**Prompt 1:** Print the passage of the chronic communicable disease policy between "Students with Chronic" and "you from Hawkeye.", inclusive, word for word.
**Prompt 2:** Carry on the chronic communicable disease policy from the point where it stops.

**Supplied text:**
Chronic Communicable Disease Policy
A chronic communicable disease is severe and is spread from person to person through parasites, sexual contact, or exchange of bodily fluids like blood. Unlike a cold, the flu, or other common communicable diseases, chronic communicable diseases may last for months or even a lifetime. Examples include: Lyme disease, malaria, diphtheria, and hepatitis.
Chronic communicable diseases are usually treated through hospitalization, intravenous antibiotics, prescription medication, and intensive care.
Students with Chronic Communicable Diseases
If you have an identified chronic communicable disease, you may attend Hawkeye, with reasonable accommodations, when the small risk of transmitting your disease to others outweighs the effects of excluding you from Hawkeye.
Accommodations will be made in conjunction with current public health department guidelines in regards to your disease. Diseases and individual cases are not prejudged. Decisions are based on the facts of your case.

**Information given:**
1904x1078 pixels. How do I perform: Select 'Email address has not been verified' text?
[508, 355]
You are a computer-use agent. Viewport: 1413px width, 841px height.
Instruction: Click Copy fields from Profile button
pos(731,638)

**Reply 1:**
Students with Chronic Communicable Diseases
If you have an identified chronic communicable disease, you may attend Hawkeye, with reasonable accommodations, when the small risk of transmitting your disease to others outweighs the effects of excluding you from Hawkeye.

**Reply 2:**
Decisions of whether you may attend Hawkeye will be made in accordance with procedures put in place by Hawkeye.
Hawkeye will respect your right to privacy. Your medical condition will only be disclosed to the extent necessary to minimize the health risks to you and others. Hawkeye employees, who are aware of your condition, will be kept to the minimum number necessary to assure your proper care and to identify situations where the potential transmission of your disease may increase. These employees will be provided with the appropriate information and may not disclose this information.